• **Supplied records**
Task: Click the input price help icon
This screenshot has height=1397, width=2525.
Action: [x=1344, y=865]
--
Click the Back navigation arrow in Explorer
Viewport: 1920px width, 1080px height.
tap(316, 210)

• **Problem statement**
Only the lines that contain the string "Click" should be copied from the entries above.

• **Written answer**
Task: Click the input price help icon
Click the Back navigation arrow in Explorer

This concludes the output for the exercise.